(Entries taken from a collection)
★ ★ ★
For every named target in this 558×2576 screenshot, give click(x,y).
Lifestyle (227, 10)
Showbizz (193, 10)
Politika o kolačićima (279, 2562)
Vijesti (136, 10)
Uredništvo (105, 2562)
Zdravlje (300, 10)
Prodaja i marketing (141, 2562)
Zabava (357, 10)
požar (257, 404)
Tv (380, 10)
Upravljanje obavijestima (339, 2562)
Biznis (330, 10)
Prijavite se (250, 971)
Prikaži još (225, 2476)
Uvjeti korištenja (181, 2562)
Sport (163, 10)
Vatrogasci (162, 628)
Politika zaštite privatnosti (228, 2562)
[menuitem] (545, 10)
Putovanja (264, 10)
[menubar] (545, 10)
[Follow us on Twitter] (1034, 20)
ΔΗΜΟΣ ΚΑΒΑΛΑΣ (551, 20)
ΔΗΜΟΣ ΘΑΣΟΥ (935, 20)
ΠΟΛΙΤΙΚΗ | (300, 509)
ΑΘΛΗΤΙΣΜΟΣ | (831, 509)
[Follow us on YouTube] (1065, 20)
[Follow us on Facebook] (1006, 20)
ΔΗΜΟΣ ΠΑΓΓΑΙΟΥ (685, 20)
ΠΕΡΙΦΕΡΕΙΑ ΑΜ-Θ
★ ★ ★
All the lines above are to be copied exactly, with none left out.

For every named target in this 558×2576 screenshot, give click(x,y).
Lifestyle (227, 10)
Showbizz (193, 10)
Politika o kolačićima (279, 2562)
Vijesti (136, 10)
Uredništvo (105, 2562)
Zdravlje (300, 10)
Prodaja i marketing (141, 2562)
Zabava (357, 10)
požar (257, 404)
Tv (380, 10)
Upravljanje obavijestima (339, 2562)
Biznis (330, 10)
Prijavite se (250, 971)
Prikaži još (225, 2476)
Uvjeti korištenja (181, 2562)
Sport (163, 10)
Vatrogasci (162, 628)
Politika zaštite privatnosti (228, 2562)
[menuitem] (545, 10)
Putovanja (264, 10)
[menubar] (545, 10)
[Follow us on Twitter] (1034, 20)
ΔΗΜΟΣ ΚΑΒΑΛΑΣ (551, 20)
ΔΗΜΟΣ ΘΑΣΟΥ (935, 20)
ΠΟΛΙΤΙΚΗ | (300, 509)
ΑΘΛΗΤΙΣΜΟΣ | (831, 509)
[Follow us on YouTube] (1065, 20)
[Follow us on Facebook] (1006, 20)
ΔΗΜΟΣ ΠΑΓΓΑΙΟΥ (685, 20)
ΠΕΡΙΦΕΡΕΙΑ ΑΜ-Θ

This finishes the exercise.